Onde se hospedar na capital
A escolha do bairro influencia diretamente a logística do roteiro. Os três polos mais buscados:
- Savassi e Lourdes — região mais cara, com restaurantes, bares e fácil acesso a aplicativos de transporte. Ideal para quem prioriza vida noturna.
- Centro — opção econômica, perto do Mercado Central e da Praça da Liberdade. Movimento cai à noite e nos fins de semana.
- Pampulha — boa opção para quem alugou carro e quer manhãs tranquilas perto da orla, mas exige deslocamento até o centro.
Segundo a Belotur, a cidade recebe mais de 2,5 milhões de turistas por ano, com alta nos meses de eventos como o Comida di Buteco (abril/maio) e o Festival de Inverno. Reserve hospedagem com antecedência nesses períodos.
Perguntas frequentes
Quanto custa um roteiro de 3 dias em Belo Horizonte?
Em média, o gasto fica entre R$ 1.500 e R$ 3.000 por pessoa, incluindo hospedagem em hotel intermediário, alimentação e deslocamento por aplicativo. Valores podem variar conforme estação e categoria escolhida. Muitos museus do Circuito Liberdade têm entrada gratuita, o que ajuda a reduzir custos.

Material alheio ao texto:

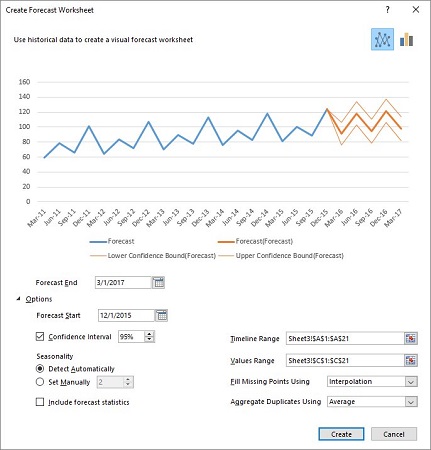Click Timeline Range selector icon

coord(411,339)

Vale a pena ir a Inhotim no roteiro?
Sim, se você gosta de arte contemporânea ou natureza. O instituto fica a cerca de 60 km de Belo Horizonte e exige um dia inteiro de visitação. Para quem prefere história colonial, Ouro Preto é a alternativa mais indicada no terceiro dia.
Qual a melhor época para fazer um roteiro em Belo Horizonte?
Entre abril e setembro o clima é mais seco e estável, ideal para passeios externos como a orla da Pampulha. Evite janeiro e fevereiro se quiser fugir das chuvas fortes de fim de tarde, típicas do verão mineiro.
Dá para fazer o roteiro de Belo Horizonte sem carro?
Dá, mas com limitações. O centro e a Savassi são acessíveis por ônibus, metrô e caminhada. Para Pampulha e bate-voltas como Inhotim ou Ouro Preto, o ideal é usar aplicativos de transporte, transfer turístico ou alugar um carro pelo dia.
O que comprar de típico em BH para levar de lembrança?
No Mercado Central, os clássicos são queijo canastra, doce de leite, cachaça artesanal mineira, pão de queijo congelado e biscoitos de polvilho. Na Feira Hippie, aos domingos, é possível encontrar artesanato regional e peças de couro.